But in the Gulf Arab region, birthplace of Islam and cradle of Islamic finance, governments have taken a more passive approach, which experts say is slowing the industry's growth.
"Aside from Malaysia, Sudan and Iran, no government has really owned the Islamic finance project," Humayon Dar, chief executive of London-based sharia advisory and structuring firm BMB Islamic, said.
In Malaysia, there is a national sharia council that sets rules for Islamic financial institutions. Rules are standardised under the central bank, which has made an active push towards supporting Islamic finance.
In the first three quarters of 2010, the Malaysian government accounted for 62.5 percent of all Islamic bonds, or sukuk, issuances globally, valued at $18.4bn, according to Thomson Reuters data. By comparison, not one sovereign sukuk came out of the Gulf Arab region during the same period.
Saudi Arabia's laws, by definition, require organisations to adhere to sharia, a set of Islamic legal principles that include a ban on interest. Its central bank does not even differentiate between conventional and Islamic banking.
Yet the growth of Islamic banking in the kingdom, the Gulf Arab region's biggest market, is hindered by the lack of clear laws, a 2009 report by Blominvest Bank, the investment banking arm of Lebanon's Blom Bank Group, said.
Many Islamic lenders, for instance, are wary of providing mortgages given the lack of clarity in Saudi Arabia over their ability to foreclose on properties in default.
Lawyers and bankers say these concerns are putting pressure on Saudi housing demand and prices. A Saudi mortgage law has been in the works for over a decade but it's still unclear when it will come to pass.
Even in the United Arab Emirates, lawyers say some of the government's laws effectively work against Islamic financial transactions, especially those related to ijara sukuk, one of the most common forms of Islamic financing.
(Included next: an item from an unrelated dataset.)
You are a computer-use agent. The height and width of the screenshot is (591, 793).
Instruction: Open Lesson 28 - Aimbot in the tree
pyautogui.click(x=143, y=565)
Ijara sukuk involves a transfer of tangible assets -- most commonly real estate -- from one party to the next as Islamic law does not allow for debt or interest payments. It can best be described as an operating lease in which the owner leases an asset to the client.
"The issue lies with the high fees related to the transfer of land in an ijara and investors wonder if the cost is going to be significant enough to hurt their potential returns," Nabil Issa, partner at international law firm King and Spalding, said.
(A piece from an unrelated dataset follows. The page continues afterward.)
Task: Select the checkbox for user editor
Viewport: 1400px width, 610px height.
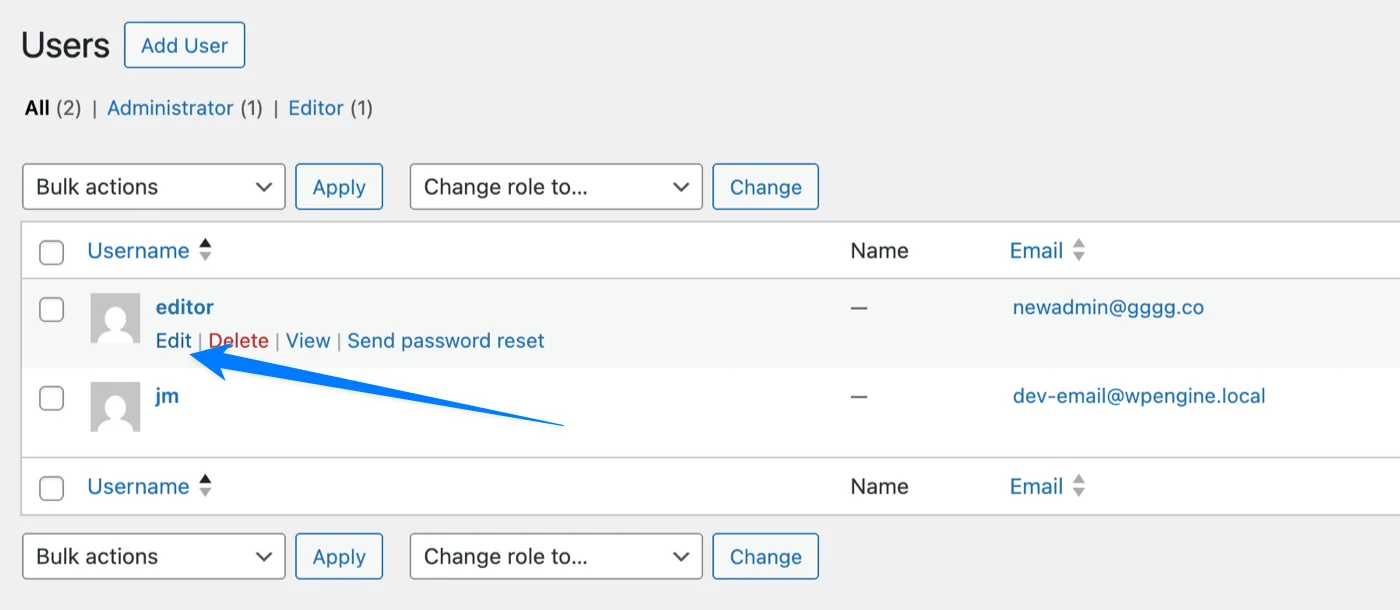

"The UK and France have encouraged sharia-compliant transactions. The UAE must waive the fees to make Islamic finance easier."
The financial crisis, which caused a rash of corporate defaults, disputes and insolvencies in Dubai, exposed weaknesses in regulation and resulted in a loss of faith among businesses.
That has prompted some companies to register in the Dubai International Financial Centre despite the higher costs because the financial free zone has been allowed to self-legislate.
DIFC has created a legal framework that blends the best practices of leading jurisdictions, reassuring companies in case of default or business disputes.
"There's no doubt in my mind that if the UAE made a push to change its current laws to be more transparent and accommodating, especially when it comes to land registration fees, we would see more Islamic finance growth and more sukuk here," said one attorney, who asked to remain anonymous.
"There's so much pride in the industry that the rest of the world is making changes, but not enough work at home to support the needs of Islamic finance."
Bahrain, to its credit, has positioned itself as a hub for Islamic finance in the region and the central bank provides a regulatory framework for Islamic financial institutions, based on the guidelines issued by the Accounting and Auditing Organisation for Islamic Financial Institutions (AAOIFI).
Bahrain-based AAOIFI is the closest thing Islamic finance has to an international independent regulator to set standards.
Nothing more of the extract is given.